The pronunciation of Castellano (i.e. a sister language) was vastly easier for me.
Griffus@lemmy.zip 4 days ago
JohnnyEnzyme@piefed.social 4 days ago
Like learning Norwegian (bokmål) while living on the west coast.
In all honesty, I’d be absolutely terrified of trying to learn a Nordic language, which is absolutely NOT due to the lovely Nordic people I’ve met across the years.
It’s a “me” problem, and case-closed, please.
Griffus@lemmy.zip 4 days ago
This got me curious, what is it with Nordic languages that is so off putting to you?
JohnnyEnzyme@piefed.social 4 days ago
Well.. I mean… what later become “English” branched off from its West-Germanic roots, long ago, and never did become “High German.” So theoretically, as an English-speaker, I have great familiarity with modern French, and we share the same basic sentence-structure as with modern German. Some of that is actually true. In practice, I could not be more of a complete dumbass upon those other languages.
TBC, I can speak Castellano and Français like someone with heat-stroke, and I can vaguely understand Dutch and German.

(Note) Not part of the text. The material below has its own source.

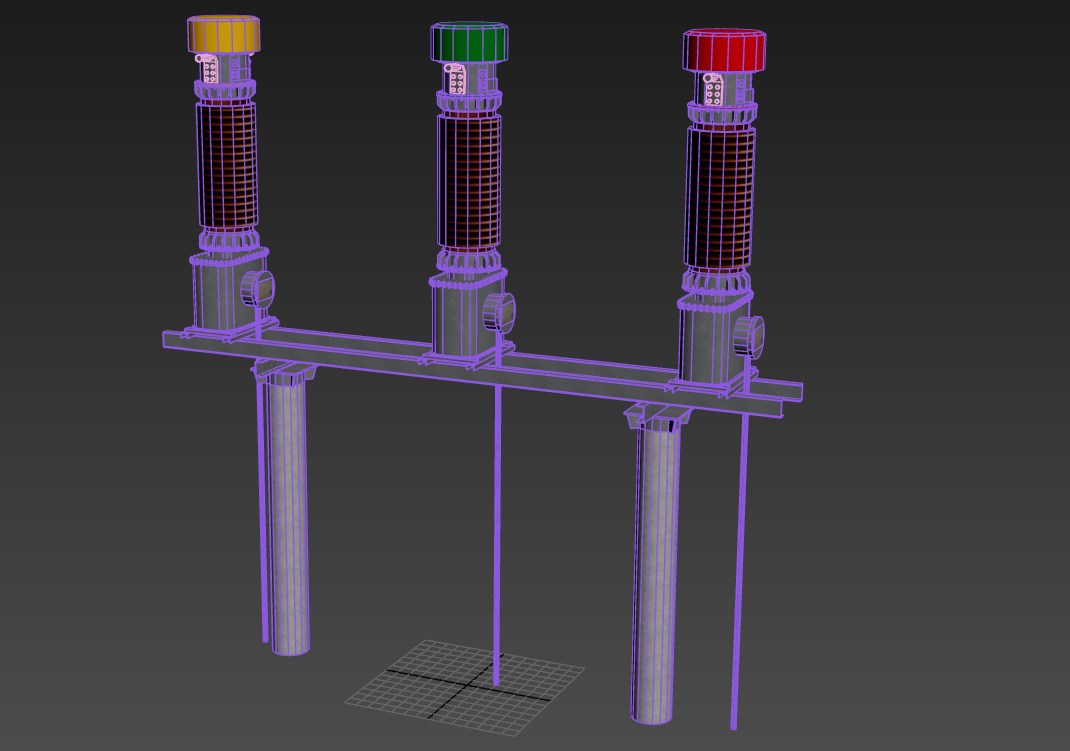Select the yellow cap on the left pole

pos(224,35)
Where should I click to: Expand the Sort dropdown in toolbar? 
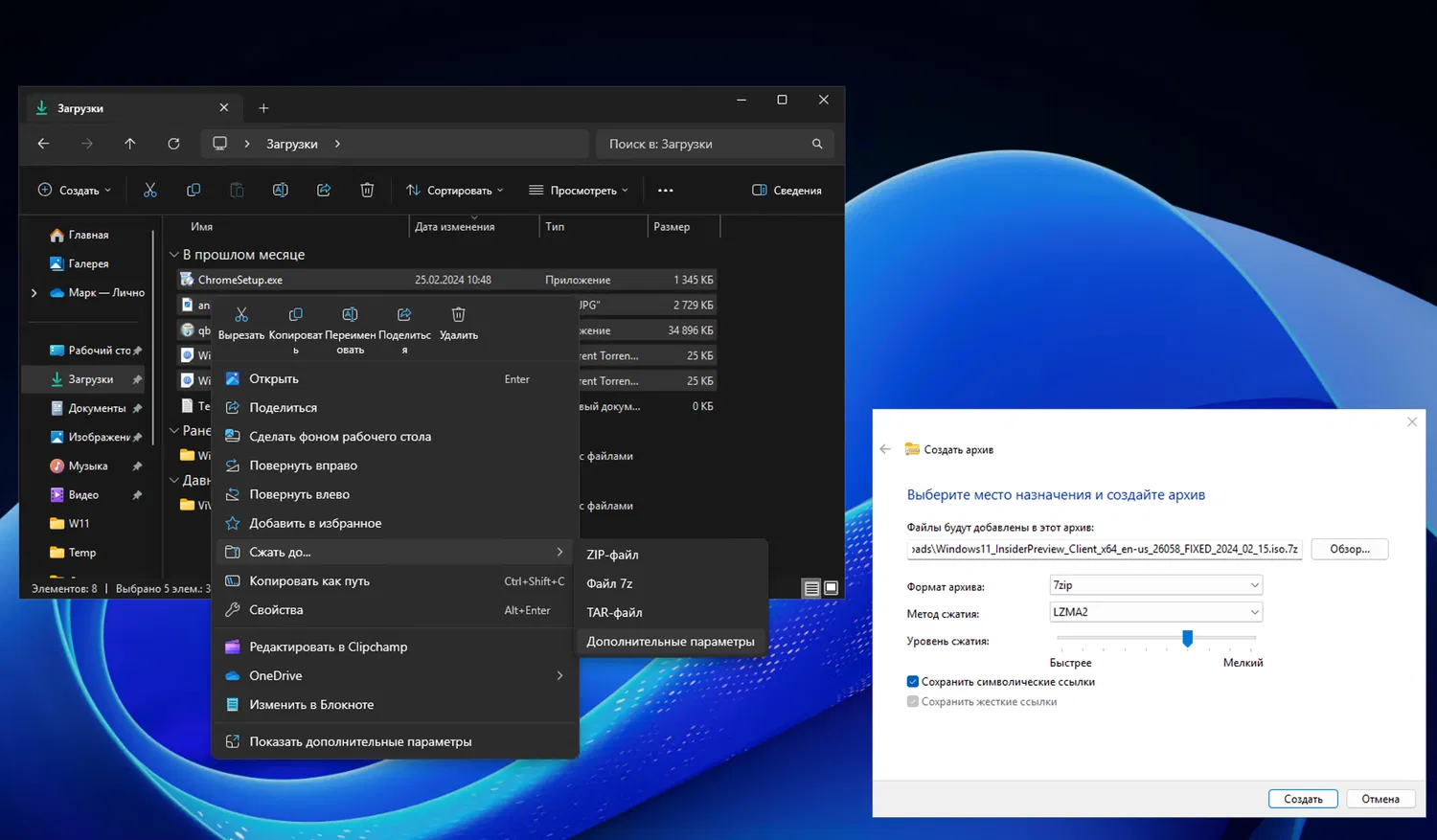[x=454, y=191]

fushuan@lemmy.blahaj.zone 3 days ago
Maybe I have a little bias as a Spaniard, but I swear languages that lack a set of rules to correctly pronounce every word ever are mental illnesses.
I could give you any Spanish word you don’t know and you wouldn’t miss pronounce it.
JohnnyEnzyme@piefed.social 3 days ago
Yeah, I don’t know enough about French grammar and pronunciation rules, but I think part of the problem comes from them trying to maintain a written language that got left in the dust by the spoken language ages ago. So instead of updating the written one, they chose to ‘preserve history’ and add a landslide of little rules explaining separate cases, not just for pronunciation, but in a hugely systemic way. Native French-speakers have actually complained to me about that occasionally.
I love that about Castellano, just that some regions speed it up so much that I can barely catch it.
fushuan@lemmy.blahaj.zone 2 days ago
Oh, dialects not only sped it up, they skip parts of words too. Funnily enough, I’m from the region where our dialect is to over pronounce consonants, and thus the easiest to understand haha.